Jeff
A Note: The article does not explicitly mention that Virgin APPLIED to
become an official i-mode site before or after December. It says that AFTER
the Harajuku campaign was a failure, the marketing company WISHED it had
been on the menu. Understandable.
To be on the i-mode menu takes a lot of effort, for both common sense and
less clear reasons. If all companies that "whished" to be on the menu but do
little preparation where on it, it would certainly be crowded but of even
less value than today. After meeting with most European airlines I write
from experience.
At the EBC (European Business Community) eCommerce Committee I made a
presentation on "issues" related with Mobile Internet, including official
status access. This was in March 2000. If USTR was analyzing/concerned about
the mobile net then, they hid their interests rather well :-)

• Work required: Write out the passage of the i-mode post that starts at "To be on the i-mode" and stops after "rather well :-)", copying it word for word. None of the rows are needed here.

• Data shown:
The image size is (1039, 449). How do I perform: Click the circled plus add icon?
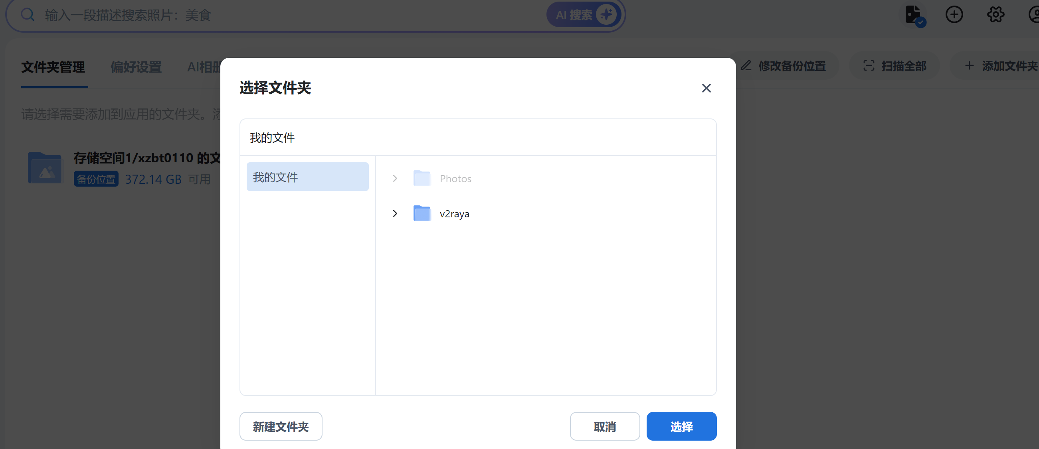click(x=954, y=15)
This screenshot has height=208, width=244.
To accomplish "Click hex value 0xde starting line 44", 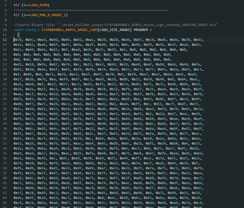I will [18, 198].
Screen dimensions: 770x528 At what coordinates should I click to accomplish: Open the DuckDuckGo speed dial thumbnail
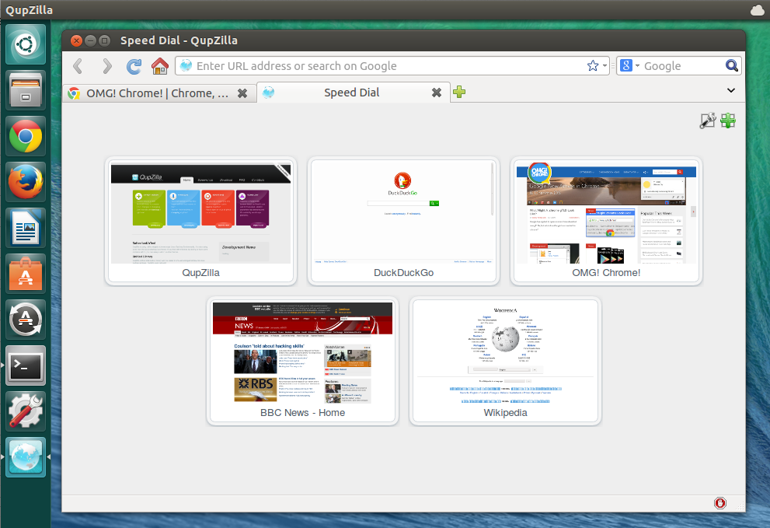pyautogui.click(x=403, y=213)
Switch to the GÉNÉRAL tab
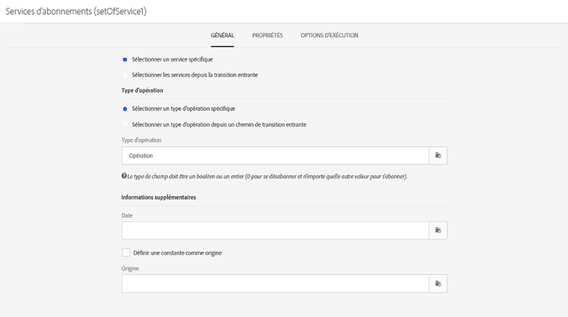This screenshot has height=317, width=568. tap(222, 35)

==

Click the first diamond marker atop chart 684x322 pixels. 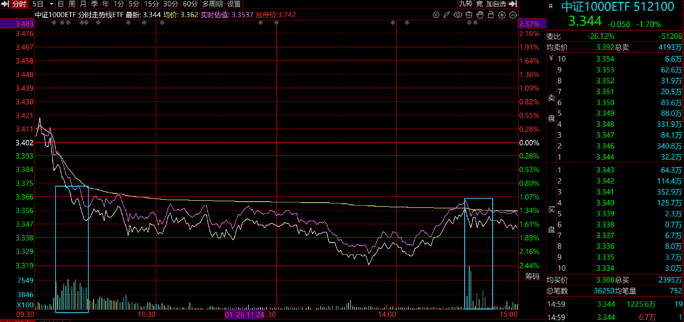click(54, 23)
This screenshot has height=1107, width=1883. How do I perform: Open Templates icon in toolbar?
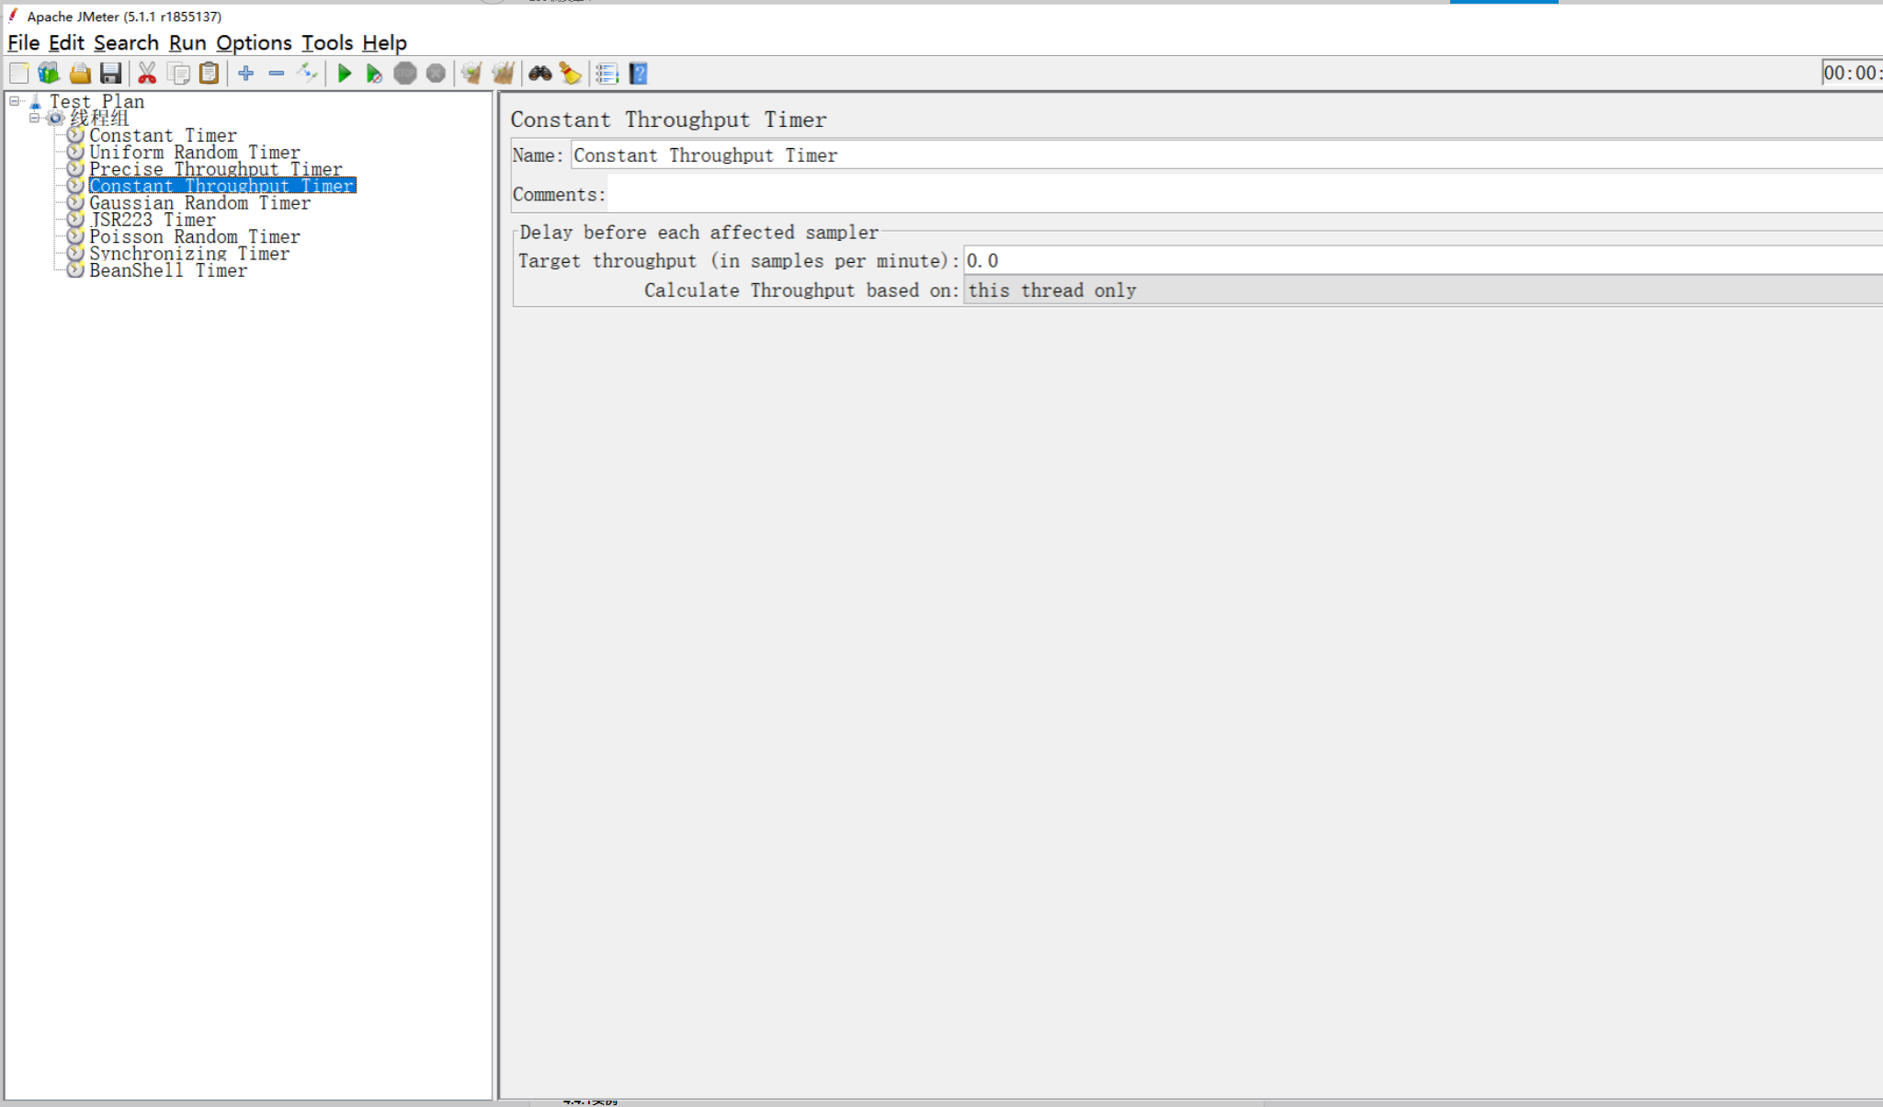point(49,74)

• Task response:
To be on the i-mode menu takes a lot of effort, for both common sense and
less clear reasons. If all companies that "whished" to be on the menu but do
little preparation where on it, it would certainly be crowded but of even
less value than today. After meeting with most European airlines I write
from experience.
At the EBC (European Business Community) eCommerce Committee I made a
presentation on "issues" related with Mobile Internet, including official
status access. This was in March 2000. If USTR was analyzing/concerned about
the mobile net then, they hid their interests rather well :-)